Notes from the Last Row Review — Choi Min-sik’s Twisted Netflix Thriller

The Oldboy legend’s first Netflix series — and a sharp, twisted psychological thriller. No spoilers.


Watch it. Let me lead with that.

Notes from the Last Row (맨 끝줄 소년) is a story about crossing a line. A man who peers into other people’s lives and reshapes them into stories of his own making. And at the end of that line, a quietly devastating ruin waits.

This is Choi Min-sik’s first Netflix original series. His films have long streamed on the platform, but this is the first time he’s actually starred in something Netflix made. Six episodes, a limited series. A failed literature professor becomes consumed by the writing talent of a student sitting in the back row of his classroom, and a psychological thriller unfolds.

A proven source, a proven director, proven actors, and Netflix-scale polish. When those meet, you get something rare.

An Already-Proven Story — On Stage, On Screen

The strength of this series starts with its source.

Supplied information >>
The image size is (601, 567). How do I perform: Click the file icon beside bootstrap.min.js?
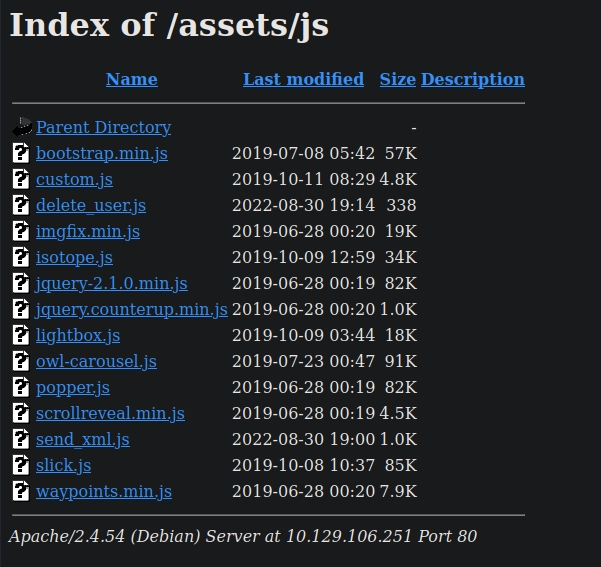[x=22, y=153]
...
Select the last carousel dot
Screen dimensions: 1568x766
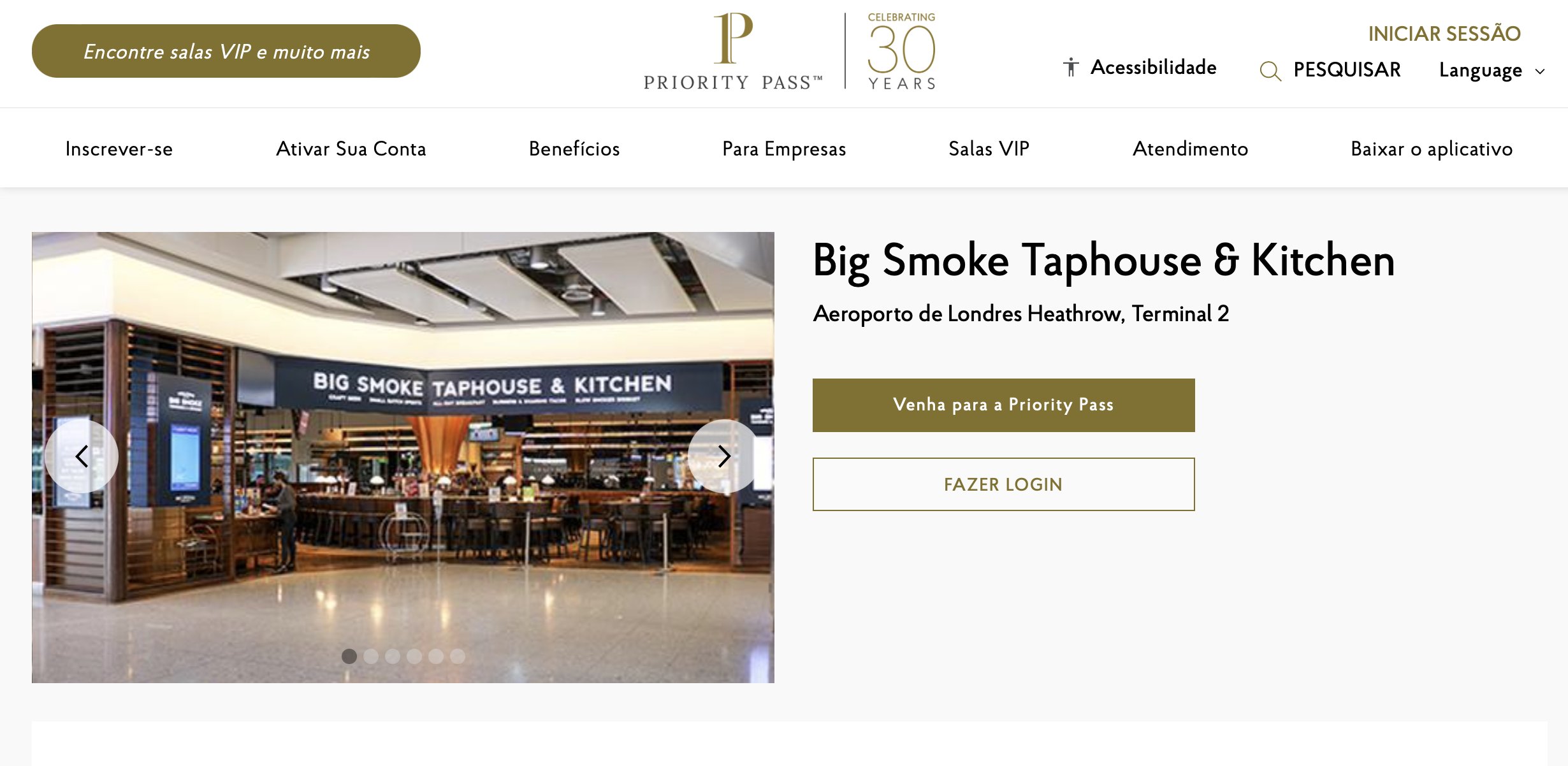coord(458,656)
* * *
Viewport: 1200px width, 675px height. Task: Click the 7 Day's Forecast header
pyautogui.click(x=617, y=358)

Exercise brief >> According to the review of Notes from the Last Row, how many episodes does the series have? The records have no connection to the review.

Expected output >> Six episodes.